The head of Exxon’s low-carbon business has a response to critics who say the oil behemoth isn’t putting enough resources into climate-friendly projects: money isn’t what matters most right now, Ben writes.
What he’s saying: “The limiting factor, at this stage, in terms of the ability to scale up this business … is not the availability of capital,” Dan Ammann tells me.
- “The limiting factor is actually figuring out these projects, piecing them together, getting them to work, finding the right customers.”
The big picture: Ammann says Exxon’s doing that as it focuses on carbon capture, hydrogen and biofuels. But the oil behemoth isn’t following European majors into renewable power development.
Driving the news: Exxon yesterday announced a deal with industrial gases giant Linde to capture CO2 from a planned hydrogen plant in Texas. It’s the latest of several recent deals with partners like fertilizer maker CF Industries and Honeywell.
Catch up fast: In the medium-term, Exxon plans to cumulatively spend roughly $7 billion through 2027 on projects with industrial partners and $10 billion to cut emissions from its own operations.
Reality check: That’s a small share of overall investments that mostly flow to their oil, gas and fuels businesses. Exxon’s planned capital spending is $20-$25 billion annually through 2027.
- And scientists caution that growing fossil fuel production — which Exxon’s doing — collides with climate goals.
Yes, but: Exxon says it’s positioned to be a key player in commercializing tech at scale in hard-to-decarbonize industrial sectors.
- “The project execution capability here is incredibly powerful,” Ammann, a former GM exec, tells me.
- “If you need a multibillion dollar project built, this is the place to come and get that done.”
What’s next: In our interview Monday and an investor presentation yesterday, Ammann and execs, including CEO Darren Woods, detailed Exxon’s plans.
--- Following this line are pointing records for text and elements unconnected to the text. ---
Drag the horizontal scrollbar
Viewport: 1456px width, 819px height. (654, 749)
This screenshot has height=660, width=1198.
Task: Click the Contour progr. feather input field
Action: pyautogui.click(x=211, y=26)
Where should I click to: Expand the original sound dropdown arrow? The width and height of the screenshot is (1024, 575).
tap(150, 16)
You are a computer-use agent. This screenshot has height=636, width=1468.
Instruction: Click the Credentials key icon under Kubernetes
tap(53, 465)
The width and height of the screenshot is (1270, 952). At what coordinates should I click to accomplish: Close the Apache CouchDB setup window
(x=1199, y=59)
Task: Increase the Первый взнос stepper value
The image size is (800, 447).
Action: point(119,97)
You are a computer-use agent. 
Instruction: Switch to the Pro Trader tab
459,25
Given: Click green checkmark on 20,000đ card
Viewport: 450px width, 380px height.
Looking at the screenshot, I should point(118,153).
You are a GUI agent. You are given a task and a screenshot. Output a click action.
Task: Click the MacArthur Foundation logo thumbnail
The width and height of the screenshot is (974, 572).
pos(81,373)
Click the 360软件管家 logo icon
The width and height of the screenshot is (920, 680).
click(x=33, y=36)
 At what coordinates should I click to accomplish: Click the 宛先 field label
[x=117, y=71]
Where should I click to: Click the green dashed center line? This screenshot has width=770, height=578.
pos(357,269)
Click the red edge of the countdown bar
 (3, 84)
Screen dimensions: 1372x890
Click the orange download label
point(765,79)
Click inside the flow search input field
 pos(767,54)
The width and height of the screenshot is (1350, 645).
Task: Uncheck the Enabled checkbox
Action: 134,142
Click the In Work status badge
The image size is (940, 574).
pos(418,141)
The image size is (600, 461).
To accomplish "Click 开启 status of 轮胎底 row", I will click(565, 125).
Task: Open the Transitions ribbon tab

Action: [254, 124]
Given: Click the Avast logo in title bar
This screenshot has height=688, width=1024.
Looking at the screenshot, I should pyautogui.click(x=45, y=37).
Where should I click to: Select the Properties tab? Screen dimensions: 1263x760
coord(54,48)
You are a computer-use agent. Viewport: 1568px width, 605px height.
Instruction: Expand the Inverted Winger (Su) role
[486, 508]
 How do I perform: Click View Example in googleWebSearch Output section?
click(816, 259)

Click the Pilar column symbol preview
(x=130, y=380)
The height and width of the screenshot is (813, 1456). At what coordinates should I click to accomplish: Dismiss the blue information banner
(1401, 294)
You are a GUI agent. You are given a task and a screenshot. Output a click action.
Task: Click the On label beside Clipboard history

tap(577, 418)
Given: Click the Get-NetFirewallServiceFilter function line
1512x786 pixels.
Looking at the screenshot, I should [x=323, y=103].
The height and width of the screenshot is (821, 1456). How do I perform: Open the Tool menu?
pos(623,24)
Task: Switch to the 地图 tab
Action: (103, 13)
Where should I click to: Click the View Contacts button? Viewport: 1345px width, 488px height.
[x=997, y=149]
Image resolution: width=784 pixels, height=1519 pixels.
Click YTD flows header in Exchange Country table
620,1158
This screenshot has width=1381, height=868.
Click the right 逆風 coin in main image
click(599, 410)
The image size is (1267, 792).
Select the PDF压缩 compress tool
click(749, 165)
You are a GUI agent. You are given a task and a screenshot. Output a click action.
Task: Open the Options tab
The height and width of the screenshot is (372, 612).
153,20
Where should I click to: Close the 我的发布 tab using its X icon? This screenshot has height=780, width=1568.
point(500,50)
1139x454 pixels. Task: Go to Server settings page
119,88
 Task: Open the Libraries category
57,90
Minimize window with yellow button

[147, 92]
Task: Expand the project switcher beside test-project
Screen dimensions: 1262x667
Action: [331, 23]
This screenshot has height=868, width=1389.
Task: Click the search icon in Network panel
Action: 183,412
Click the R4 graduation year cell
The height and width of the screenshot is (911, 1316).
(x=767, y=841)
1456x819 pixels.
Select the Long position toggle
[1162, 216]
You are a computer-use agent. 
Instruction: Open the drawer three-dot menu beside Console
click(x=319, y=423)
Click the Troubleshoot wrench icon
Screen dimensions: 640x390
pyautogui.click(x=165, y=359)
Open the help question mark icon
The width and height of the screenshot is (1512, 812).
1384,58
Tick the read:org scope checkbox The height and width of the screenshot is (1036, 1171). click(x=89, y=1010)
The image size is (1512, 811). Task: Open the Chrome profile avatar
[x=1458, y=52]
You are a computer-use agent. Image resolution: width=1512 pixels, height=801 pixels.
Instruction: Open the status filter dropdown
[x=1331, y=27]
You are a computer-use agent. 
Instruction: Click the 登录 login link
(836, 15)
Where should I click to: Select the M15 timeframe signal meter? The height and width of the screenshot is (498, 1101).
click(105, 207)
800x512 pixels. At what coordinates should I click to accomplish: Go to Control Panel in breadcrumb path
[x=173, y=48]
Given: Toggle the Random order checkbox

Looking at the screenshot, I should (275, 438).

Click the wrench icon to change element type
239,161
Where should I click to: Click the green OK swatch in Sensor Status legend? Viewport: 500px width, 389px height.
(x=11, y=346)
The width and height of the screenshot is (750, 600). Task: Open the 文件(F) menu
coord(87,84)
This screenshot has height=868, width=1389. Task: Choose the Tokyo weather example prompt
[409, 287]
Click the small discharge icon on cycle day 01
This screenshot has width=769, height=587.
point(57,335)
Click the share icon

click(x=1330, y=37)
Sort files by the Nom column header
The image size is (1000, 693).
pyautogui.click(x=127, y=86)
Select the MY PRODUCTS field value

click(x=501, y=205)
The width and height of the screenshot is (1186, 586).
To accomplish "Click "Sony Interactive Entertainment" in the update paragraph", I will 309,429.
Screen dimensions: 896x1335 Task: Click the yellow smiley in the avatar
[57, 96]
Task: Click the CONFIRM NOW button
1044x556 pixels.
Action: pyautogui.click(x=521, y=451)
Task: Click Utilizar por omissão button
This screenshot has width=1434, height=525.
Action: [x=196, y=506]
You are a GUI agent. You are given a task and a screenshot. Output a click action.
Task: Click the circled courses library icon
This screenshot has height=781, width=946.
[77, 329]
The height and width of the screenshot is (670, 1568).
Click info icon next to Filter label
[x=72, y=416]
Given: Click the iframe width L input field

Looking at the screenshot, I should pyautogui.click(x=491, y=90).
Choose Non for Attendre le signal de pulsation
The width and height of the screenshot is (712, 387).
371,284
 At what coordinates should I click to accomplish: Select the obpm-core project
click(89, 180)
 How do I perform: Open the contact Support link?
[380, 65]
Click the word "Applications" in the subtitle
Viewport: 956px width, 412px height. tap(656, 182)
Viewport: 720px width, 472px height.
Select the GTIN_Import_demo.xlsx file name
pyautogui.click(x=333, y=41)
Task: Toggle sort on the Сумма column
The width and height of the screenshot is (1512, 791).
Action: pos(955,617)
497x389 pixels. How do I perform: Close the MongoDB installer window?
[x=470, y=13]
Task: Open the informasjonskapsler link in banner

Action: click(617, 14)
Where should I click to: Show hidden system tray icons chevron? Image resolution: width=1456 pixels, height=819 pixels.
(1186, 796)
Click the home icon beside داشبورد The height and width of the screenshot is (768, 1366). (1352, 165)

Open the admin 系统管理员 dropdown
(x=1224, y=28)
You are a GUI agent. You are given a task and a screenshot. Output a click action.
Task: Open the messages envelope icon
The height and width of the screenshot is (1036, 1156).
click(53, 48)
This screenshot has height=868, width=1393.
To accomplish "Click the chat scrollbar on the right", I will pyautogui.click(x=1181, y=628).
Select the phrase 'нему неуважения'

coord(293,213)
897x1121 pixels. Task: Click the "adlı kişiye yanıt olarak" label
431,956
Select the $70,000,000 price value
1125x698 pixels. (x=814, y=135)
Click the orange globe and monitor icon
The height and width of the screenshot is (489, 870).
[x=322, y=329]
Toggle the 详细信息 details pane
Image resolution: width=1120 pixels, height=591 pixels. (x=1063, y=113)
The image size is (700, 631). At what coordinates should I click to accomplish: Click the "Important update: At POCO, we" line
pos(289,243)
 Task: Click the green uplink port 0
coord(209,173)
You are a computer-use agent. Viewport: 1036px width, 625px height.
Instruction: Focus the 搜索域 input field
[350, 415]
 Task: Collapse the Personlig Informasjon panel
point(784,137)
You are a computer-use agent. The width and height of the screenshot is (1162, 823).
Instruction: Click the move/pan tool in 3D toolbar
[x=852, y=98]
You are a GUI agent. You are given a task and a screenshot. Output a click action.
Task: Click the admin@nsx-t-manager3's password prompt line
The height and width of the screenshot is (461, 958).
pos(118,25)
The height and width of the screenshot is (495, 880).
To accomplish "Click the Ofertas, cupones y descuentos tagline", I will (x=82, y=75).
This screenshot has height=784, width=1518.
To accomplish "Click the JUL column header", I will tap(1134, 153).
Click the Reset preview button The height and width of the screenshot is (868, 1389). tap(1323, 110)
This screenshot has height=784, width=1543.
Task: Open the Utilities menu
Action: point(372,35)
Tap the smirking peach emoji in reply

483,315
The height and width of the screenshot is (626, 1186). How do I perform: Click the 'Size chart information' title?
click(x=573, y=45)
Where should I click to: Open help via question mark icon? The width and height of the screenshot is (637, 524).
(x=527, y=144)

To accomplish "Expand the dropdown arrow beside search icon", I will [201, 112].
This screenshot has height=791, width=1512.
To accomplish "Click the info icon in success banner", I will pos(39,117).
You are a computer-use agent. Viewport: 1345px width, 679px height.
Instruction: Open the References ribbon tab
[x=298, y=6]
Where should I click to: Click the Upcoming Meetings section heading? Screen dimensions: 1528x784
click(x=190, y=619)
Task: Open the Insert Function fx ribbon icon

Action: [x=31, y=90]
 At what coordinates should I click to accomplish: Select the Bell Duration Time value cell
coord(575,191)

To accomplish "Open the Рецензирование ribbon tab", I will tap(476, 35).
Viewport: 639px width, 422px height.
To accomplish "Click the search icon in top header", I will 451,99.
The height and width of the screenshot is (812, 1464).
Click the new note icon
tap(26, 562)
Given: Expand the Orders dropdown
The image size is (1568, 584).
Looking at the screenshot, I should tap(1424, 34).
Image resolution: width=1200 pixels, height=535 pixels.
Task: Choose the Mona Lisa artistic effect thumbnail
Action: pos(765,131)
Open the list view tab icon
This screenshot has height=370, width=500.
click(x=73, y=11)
Scale: Exxon sees a huge opportunity in energy transition, a $6 trillion addressable market in the areas where it’s focused by 2050.
- Their share could be measured in the hundreds of billions, and “quite possibly larger than Exxon’s base business is today as the world approaches net-zero,” Ammann told investors and analysts.
- They see potential for double-digit returns in a market less cyclical than oil and gas.
Policy: The U.S. climate law, which expands incentives for low-carbon energy, is “opening up the funnel for an increased number of projects that are now economically viable to pursue,” Ammann told me.
- Still, after a few years of “foundational projects,” they see more policy support needed — and significant reductions in emissions-cutting costs — to move the global market to hundreds of billions and ultimately trillions of dollars. Page 11 of their new investor deck spells this out.
The bottom line: A year into his tenure, Ammann sees corporate weight behind him.
- Asked how much he speaks to CEO Darren Woods, Ammann replied: “A lot.”